» Required action: Would you return, word for word, the lines of the data below from the line with "Alquiler de apartamentos con" through the line with "Alquiler de apartamentos en", and no others?

» Listed entries:
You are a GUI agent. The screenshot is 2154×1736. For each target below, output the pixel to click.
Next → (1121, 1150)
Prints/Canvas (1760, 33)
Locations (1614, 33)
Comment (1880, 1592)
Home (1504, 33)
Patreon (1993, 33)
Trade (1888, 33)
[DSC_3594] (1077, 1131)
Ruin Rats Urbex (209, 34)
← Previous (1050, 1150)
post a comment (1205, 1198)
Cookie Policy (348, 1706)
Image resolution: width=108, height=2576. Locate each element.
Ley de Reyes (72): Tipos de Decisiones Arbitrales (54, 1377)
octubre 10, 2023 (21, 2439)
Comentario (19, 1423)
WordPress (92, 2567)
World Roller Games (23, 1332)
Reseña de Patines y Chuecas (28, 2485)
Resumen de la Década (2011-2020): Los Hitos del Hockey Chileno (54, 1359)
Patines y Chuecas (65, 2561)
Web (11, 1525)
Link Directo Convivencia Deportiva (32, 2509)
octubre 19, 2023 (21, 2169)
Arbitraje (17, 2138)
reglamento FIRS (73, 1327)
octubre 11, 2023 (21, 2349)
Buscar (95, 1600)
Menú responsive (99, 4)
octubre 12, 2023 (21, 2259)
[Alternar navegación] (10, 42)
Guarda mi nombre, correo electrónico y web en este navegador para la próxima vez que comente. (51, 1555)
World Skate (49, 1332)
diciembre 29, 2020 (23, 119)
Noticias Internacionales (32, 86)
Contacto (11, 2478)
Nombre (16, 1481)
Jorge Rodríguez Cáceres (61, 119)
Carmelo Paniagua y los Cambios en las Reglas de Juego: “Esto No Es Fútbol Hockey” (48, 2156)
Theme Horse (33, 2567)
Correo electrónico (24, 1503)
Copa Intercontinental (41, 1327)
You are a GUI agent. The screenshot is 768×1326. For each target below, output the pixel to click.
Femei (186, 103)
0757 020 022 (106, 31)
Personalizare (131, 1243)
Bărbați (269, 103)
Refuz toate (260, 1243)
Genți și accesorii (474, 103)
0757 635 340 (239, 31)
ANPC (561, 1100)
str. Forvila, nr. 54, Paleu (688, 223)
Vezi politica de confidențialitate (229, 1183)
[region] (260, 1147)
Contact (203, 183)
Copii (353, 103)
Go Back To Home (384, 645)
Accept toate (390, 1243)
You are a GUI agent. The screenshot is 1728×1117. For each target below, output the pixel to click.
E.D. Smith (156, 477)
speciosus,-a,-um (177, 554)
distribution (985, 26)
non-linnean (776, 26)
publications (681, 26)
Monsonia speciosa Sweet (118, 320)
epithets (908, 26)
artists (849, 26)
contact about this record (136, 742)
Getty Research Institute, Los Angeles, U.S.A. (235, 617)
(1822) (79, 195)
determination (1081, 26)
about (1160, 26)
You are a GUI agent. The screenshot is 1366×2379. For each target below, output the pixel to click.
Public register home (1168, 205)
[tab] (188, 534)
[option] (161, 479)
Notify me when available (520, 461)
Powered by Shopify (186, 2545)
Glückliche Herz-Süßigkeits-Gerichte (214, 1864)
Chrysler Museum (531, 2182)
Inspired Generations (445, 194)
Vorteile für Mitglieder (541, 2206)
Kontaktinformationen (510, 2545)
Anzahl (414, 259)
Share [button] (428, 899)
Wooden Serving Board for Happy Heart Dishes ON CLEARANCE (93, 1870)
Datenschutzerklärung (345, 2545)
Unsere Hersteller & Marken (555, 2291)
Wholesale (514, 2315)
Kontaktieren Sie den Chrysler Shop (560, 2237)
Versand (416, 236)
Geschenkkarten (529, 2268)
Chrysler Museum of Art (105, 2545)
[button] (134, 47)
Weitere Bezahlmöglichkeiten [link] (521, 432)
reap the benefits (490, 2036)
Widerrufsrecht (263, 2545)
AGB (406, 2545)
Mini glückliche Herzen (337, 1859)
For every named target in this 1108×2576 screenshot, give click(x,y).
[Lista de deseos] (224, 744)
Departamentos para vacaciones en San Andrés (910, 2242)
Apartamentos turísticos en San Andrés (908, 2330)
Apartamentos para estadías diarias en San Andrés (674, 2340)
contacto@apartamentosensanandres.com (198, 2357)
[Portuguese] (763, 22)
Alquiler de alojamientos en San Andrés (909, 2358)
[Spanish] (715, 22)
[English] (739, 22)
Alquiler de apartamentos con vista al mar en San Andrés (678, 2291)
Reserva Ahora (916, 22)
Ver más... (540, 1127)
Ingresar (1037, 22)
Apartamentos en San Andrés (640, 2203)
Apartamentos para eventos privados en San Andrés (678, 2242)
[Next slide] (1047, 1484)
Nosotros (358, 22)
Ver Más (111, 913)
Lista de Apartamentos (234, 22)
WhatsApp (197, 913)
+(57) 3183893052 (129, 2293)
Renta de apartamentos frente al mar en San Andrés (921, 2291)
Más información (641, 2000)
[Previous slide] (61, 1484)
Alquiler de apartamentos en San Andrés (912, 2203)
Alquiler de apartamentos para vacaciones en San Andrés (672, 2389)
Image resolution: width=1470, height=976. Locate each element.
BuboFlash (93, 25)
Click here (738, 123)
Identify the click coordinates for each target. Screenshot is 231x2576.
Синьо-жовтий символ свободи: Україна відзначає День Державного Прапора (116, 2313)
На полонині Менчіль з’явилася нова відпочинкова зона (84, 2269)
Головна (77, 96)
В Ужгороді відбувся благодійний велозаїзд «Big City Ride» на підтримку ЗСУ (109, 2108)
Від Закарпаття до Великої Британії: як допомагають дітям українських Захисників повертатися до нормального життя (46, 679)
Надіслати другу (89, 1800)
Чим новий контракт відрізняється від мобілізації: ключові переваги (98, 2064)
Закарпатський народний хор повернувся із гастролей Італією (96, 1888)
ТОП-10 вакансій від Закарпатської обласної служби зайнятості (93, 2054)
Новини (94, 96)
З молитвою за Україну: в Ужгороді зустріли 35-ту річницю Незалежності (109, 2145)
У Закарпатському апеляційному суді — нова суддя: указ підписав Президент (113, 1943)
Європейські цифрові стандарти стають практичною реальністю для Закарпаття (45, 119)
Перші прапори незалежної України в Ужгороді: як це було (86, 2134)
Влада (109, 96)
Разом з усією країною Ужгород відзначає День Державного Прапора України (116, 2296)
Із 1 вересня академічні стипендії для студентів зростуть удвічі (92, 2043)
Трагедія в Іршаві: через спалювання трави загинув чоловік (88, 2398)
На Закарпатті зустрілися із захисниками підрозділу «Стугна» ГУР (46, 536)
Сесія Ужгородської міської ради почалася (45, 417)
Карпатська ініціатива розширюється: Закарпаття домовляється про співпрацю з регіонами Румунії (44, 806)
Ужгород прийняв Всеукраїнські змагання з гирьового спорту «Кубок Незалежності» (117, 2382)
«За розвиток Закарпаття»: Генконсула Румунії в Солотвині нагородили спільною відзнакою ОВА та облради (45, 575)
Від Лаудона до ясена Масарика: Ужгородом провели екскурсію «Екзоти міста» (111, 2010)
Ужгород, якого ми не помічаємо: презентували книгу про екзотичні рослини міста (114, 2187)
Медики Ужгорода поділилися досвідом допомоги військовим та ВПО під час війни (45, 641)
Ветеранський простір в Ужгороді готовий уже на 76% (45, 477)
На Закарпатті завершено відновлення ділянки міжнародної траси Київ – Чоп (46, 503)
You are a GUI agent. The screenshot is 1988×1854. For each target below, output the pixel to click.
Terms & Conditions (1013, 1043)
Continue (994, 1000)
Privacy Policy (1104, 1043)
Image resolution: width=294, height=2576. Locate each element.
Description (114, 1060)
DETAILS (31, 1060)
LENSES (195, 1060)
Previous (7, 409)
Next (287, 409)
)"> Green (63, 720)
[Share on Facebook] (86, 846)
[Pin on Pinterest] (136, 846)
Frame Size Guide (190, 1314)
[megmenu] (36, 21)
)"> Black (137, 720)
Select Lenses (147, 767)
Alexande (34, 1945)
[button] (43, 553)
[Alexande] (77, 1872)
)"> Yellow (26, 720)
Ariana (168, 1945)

» Expected answer:
Alquiler de apartamentos con vista al mar en San Andrés (678, 2291)
Reserva Ahora (916, 22)
Ver más... (540, 1127)
Ingresar (1037, 22)
Apartamentos en San Andrés (640, 2203)
Apartamentos para eventos privados en San Andrés (678, 2242)
[Next slide] (1047, 1484)
Nosotros (358, 22)
Ver Más (111, 913)
Lista de Apartamentos (234, 22)
WhatsApp (197, 913)
+(57) 3183893052 (129, 2293)
Renta de apartamentos frente al mar en San Andrés (921, 2291)
Más información (641, 2000)
[Previous slide] (61, 1484)
Alquiler de apartamentos en San Andrés (912, 2203)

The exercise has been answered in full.